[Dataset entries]
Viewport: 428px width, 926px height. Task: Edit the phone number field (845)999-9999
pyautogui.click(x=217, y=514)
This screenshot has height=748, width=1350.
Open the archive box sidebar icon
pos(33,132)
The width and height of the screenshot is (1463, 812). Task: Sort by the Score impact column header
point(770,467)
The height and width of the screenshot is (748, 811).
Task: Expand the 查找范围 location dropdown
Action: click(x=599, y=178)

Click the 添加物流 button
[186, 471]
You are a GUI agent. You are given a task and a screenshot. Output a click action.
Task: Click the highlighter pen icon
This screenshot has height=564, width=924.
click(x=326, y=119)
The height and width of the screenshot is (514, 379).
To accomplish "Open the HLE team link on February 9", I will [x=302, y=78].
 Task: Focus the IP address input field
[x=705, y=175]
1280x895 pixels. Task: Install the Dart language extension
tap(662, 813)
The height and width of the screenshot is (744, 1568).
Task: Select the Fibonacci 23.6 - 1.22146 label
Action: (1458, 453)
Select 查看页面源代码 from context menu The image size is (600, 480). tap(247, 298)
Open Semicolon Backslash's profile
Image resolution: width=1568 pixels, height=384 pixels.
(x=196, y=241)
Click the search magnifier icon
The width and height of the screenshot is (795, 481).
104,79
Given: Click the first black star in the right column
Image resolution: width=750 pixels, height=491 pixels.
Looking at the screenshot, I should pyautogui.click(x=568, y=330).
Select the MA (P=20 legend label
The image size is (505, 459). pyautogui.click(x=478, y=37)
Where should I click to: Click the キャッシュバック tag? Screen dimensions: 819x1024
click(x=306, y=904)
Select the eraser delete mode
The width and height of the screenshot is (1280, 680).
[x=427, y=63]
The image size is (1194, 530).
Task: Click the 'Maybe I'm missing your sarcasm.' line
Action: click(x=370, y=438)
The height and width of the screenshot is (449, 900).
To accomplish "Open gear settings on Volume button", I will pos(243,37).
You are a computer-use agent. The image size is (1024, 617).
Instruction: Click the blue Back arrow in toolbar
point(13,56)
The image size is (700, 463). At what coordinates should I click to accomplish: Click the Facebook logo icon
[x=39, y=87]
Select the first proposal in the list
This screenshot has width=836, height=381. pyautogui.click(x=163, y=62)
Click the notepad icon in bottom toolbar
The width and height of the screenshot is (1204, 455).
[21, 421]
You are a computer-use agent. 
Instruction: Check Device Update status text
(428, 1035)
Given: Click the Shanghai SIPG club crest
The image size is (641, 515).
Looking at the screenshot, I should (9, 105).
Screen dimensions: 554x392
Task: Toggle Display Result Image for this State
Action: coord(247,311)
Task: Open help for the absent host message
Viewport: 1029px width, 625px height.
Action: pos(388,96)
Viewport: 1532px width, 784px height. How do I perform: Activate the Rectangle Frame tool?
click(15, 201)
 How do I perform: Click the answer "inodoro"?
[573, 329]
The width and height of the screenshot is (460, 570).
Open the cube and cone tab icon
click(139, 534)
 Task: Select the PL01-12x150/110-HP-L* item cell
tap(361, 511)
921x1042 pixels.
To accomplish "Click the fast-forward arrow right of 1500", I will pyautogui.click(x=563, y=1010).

> Action item
Copy out every line of the entries where the string "right" shows up.

> Answer to this problem
Given: Click the first black star in the right column
To accomplish "Click the fast-forward arrow right of 1500", I will pyautogui.click(x=563, y=1010).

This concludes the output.